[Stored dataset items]
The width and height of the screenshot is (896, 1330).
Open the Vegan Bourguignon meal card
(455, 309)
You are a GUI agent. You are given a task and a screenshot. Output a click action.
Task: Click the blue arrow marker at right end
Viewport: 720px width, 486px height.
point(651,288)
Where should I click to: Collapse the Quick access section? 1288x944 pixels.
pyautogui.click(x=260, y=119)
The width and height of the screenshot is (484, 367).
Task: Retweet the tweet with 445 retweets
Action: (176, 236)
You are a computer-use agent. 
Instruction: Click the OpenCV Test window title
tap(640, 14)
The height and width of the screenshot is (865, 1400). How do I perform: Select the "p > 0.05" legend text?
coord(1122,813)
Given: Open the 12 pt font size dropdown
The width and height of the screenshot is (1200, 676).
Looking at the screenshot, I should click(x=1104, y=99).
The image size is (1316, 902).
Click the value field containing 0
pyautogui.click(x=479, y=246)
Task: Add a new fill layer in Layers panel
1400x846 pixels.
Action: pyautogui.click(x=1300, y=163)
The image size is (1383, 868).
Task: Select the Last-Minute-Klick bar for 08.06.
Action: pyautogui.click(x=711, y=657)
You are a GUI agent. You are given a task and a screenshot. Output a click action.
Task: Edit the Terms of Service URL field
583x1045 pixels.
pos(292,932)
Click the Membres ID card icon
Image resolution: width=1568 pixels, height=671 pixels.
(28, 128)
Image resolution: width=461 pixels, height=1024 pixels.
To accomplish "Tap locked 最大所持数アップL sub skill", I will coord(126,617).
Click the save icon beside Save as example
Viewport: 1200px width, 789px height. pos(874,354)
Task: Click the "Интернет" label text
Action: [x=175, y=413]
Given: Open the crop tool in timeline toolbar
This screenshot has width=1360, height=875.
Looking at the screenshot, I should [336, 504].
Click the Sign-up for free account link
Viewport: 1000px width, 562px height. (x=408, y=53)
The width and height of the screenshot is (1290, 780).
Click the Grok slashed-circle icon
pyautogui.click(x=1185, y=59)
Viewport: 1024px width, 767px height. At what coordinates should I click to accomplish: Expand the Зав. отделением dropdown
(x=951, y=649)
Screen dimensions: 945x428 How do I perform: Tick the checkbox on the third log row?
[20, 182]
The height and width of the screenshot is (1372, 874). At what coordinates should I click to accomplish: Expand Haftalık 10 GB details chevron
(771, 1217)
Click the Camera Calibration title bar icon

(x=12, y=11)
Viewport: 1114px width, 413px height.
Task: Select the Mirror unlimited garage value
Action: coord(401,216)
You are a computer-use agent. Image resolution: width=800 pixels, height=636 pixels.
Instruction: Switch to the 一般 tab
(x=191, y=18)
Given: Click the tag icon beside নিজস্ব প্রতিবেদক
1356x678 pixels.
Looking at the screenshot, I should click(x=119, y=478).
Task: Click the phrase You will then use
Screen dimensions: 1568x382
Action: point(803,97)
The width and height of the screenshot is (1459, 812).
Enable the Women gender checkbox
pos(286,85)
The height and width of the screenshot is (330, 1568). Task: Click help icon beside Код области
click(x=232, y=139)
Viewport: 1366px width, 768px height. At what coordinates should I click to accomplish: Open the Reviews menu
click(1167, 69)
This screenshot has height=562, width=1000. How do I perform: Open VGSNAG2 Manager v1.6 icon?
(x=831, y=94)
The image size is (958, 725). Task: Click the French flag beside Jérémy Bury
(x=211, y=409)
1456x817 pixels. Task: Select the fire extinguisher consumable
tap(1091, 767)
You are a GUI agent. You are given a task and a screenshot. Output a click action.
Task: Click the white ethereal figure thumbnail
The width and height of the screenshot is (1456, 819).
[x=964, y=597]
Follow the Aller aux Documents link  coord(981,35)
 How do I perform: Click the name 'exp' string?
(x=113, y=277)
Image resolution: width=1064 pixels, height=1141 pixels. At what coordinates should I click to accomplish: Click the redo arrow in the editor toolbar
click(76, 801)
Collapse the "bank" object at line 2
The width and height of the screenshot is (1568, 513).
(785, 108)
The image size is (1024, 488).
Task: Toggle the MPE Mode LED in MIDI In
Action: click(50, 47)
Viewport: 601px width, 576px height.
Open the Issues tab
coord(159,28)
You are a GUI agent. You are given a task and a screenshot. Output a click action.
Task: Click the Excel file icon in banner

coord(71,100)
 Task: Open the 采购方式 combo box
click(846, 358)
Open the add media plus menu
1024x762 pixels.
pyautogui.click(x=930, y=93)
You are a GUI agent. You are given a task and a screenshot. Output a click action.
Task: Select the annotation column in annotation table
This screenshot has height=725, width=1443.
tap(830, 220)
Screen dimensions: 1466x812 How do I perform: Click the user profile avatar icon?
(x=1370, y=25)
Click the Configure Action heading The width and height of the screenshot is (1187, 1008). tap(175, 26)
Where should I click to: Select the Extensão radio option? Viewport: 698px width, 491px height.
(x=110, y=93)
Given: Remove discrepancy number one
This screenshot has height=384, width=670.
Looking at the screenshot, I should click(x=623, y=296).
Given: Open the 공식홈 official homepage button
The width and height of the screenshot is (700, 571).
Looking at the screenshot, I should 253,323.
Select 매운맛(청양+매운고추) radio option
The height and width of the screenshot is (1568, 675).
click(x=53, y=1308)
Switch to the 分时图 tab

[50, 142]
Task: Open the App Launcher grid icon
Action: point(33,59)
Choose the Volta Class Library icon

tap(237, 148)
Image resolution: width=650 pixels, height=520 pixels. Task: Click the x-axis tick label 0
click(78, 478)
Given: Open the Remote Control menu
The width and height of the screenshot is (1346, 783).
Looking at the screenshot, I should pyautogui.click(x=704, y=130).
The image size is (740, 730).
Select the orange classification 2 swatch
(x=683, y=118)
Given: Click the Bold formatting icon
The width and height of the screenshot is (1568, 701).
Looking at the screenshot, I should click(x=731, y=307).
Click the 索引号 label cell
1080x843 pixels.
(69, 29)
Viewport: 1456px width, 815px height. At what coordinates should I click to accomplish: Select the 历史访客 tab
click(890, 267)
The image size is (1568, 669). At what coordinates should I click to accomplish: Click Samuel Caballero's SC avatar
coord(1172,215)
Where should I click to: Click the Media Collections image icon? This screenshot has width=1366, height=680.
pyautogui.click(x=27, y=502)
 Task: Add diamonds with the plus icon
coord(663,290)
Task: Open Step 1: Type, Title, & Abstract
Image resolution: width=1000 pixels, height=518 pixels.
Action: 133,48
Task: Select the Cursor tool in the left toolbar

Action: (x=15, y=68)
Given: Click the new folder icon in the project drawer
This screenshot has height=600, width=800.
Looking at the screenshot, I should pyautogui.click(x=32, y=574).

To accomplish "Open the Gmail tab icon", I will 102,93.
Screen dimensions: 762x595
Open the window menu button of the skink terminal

### TASK
Each record is to be repeated word for word, with none skipped.

### SOLVED EXERCISE
The width and height of the screenshot is (896, 1330).
Open the Vegan Bourguignon meal card
(455, 309)
You are a GUI agent. You are given a task and a screenshot. Output a click action.
Task: Click the blue arrow marker at right end
Viewport: 720px width, 486px height.
point(651,288)
Where should I click to: Collapse the Quick access section? 1288x944 pixels.
pyautogui.click(x=260, y=119)
The width and height of the screenshot is (484, 367).
Task: Retweet the tweet with 445 retweets
Action: (176, 236)
You are a computer-use agent. 
Instruction: Click the OpenCV Test window title
tap(640, 14)
The height and width of the screenshot is (865, 1400). How do I perform: Select the "p > 0.05" legend text?
coord(1122,813)
Given: Open the 12 pt font size dropdown
The width and height of the screenshot is (1200, 676).
Looking at the screenshot, I should click(x=1104, y=99).
The image size is (1316, 902).
Click the value field containing 0
pyautogui.click(x=479, y=246)
Task: Add a new fill layer in Layers panel
1400x846 pixels.
Action: pyautogui.click(x=1300, y=163)
The image size is (1383, 868).
Task: Select the Last-Minute-Klick bar for 08.06.
Action: pyautogui.click(x=711, y=657)
You are a GUI agent. You are given a task and a screenshot. Output a click action.
Task: Edit the Terms of Service URL field
583x1045 pixels.
pos(292,932)
Click the Membres ID card icon
Image resolution: width=1568 pixels, height=671 pixels.
(28, 128)
Image resolution: width=461 pixels, height=1024 pixels.
To accomplish "Tap locked 最大所持数アップL sub skill", I will coord(126,617).
Click the save icon beside Save as example
Viewport: 1200px width, 789px height. pos(874,354)
Task: Click the "Интернет" label text
Action: [x=175, y=413]
Given: Open the crop tool in timeline toolbar
This screenshot has width=1360, height=875.
Looking at the screenshot, I should [336, 504].
Click the Sign-up for free account link
Viewport: 1000px width, 562px height. (x=408, y=53)
The width and height of the screenshot is (1290, 780).
Click the Grok slashed-circle icon
pyautogui.click(x=1185, y=59)
Viewport: 1024px width, 767px height. At what coordinates should I click to accomplish: Expand the Зав. отделением dropdown
(x=951, y=649)
Screen dimensions: 945x428 How do I perform: Tick the checkbox on the third log row?
[20, 182]
The height and width of the screenshot is (1372, 874). At what coordinates should I click to accomplish: Expand Haftalık 10 GB details chevron
(771, 1217)
Click the Camera Calibration title bar icon

(x=12, y=11)
Viewport: 1114px width, 413px height.
Task: Select the Mirror unlimited garage value
Action: coord(401,216)
You are a computer-use agent. Image resolution: width=800 pixels, height=636 pixels.
Instruction: Switch to the 一般 tab
(x=191, y=18)
Given: Click the tag icon beside নিজস্ব প্রতিবেদক
1356x678 pixels.
Looking at the screenshot, I should click(x=119, y=478).
Task: Click the phrase You will then use
Screen dimensions: 1568x382
Action: point(803,97)
The width and height of the screenshot is (1459, 812).
Enable the Women gender checkbox
pos(286,85)
The height and width of the screenshot is (330, 1568). Task: Click help icon beside Код области
click(x=232, y=139)
Viewport: 1366px width, 768px height. At what coordinates should I click to accomplish: Open the Reviews menu
click(1167, 69)
This screenshot has height=562, width=1000. How do I perform: Open VGSNAG2 Manager v1.6 icon?
(x=831, y=94)
The image size is (958, 725). Task: Click the French flag beside Jérémy Bury
(x=211, y=409)
1456x817 pixels. Task: Select the fire extinguisher consumable
tap(1091, 767)
You are a GUI agent. You are given a task and a screenshot. Output a click action.
Task: Click the white ethereal figure thumbnail
The width and height of the screenshot is (1456, 819).
[x=964, y=597]
Follow the Aller aux Documents link  coord(981,35)
 How do I perform: Click the name 'exp' string?
(x=113, y=277)
Image resolution: width=1064 pixels, height=1141 pixels. At what coordinates should I click to accomplish: Click the redo arrow in the editor toolbar
click(76, 801)
Collapse the "bank" object at line 2
The width and height of the screenshot is (1568, 513).
(785, 108)
The image size is (1024, 488).
Task: Toggle the MPE Mode LED in MIDI In
Action: click(50, 47)
Viewport: 601px width, 576px height.
Open the Issues tab
coord(159,28)
You are a GUI agent. You are given a task and a screenshot. Output a click action.
Task: Click the Excel file icon in banner

coord(71,100)
 Task: Open the 采购方式 combo box
click(846, 358)
Open the add media plus menu
1024x762 pixels.
pyautogui.click(x=930, y=93)
You are a GUI agent. You are given a task and a screenshot. Output a click action.
Task: Select the annotation column in annotation table
This screenshot has height=725, width=1443.
tap(830, 220)
Screen dimensions: 1466x812 How do I perform: Click the user profile avatar icon?
(x=1370, y=25)
Click the Configure Action heading The width and height of the screenshot is (1187, 1008). tap(175, 26)
Where should I click to: Select the Extensão radio option? Viewport: 698px width, 491px height.
(x=110, y=93)
Given: Remove discrepancy number one
This screenshot has height=384, width=670.
Looking at the screenshot, I should click(x=623, y=296).
Given: Open the 공식홈 official homepage button
The width and height of the screenshot is (700, 571).
Looking at the screenshot, I should 253,323.
Select 매운맛(청양+매운고추) radio option
The height and width of the screenshot is (1568, 675).
click(x=53, y=1308)
Switch to the 分时图 tab

[50, 142]
Task: Open the App Launcher grid icon
Action: point(33,59)
Choose the Volta Class Library icon

tap(237, 148)
Image resolution: width=650 pixels, height=520 pixels. Task: Click the x-axis tick label 0
click(78, 478)
Given: Open the Remote Control menu
The width and height of the screenshot is (1346, 783).
Looking at the screenshot, I should pyautogui.click(x=704, y=130).
The image size is (740, 730).
Select the orange classification 2 swatch
(x=683, y=118)
Given: Click the Bold formatting icon
The width and height of the screenshot is (1568, 701).
Looking at the screenshot, I should click(x=731, y=307).
Click the 索引号 label cell
1080x843 pixels.
(69, 29)
Viewport: 1456px width, 815px height. At what coordinates should I click to accomplish: Select the 历史访客 tab
click(890, 267)
The image size is (1568, 669). At what coordinates should I click to accomplish: Click Samuel Caballero's SC avatar
coord(1172,215)
Where should I click to: Click the Media Collections image icon? This screenshot has width=1366, height=680.
pyautogui.click(x=27, y=502)
 Task: Add diamonds with the plus icon
coord(663,290)
Task: Open Step 1: Type, Title, & Abstract
Image resolution: width=1000 pixels, height=518 pixels.
Action: 133,48
Task: Select the Cursor tool in the left toolbar

Action: (x=15, y=68)
Given: Click the new folder icon in the project drawer
This screenshot has height=600, width=800.
Looking at the screenshot, I should pyautogui.click(x=32, y=574).

To accomplish "Open the Gmail tab icon", I will 102,93.
Screen dimensions: 762x595
Open the window menu button of the skink terminal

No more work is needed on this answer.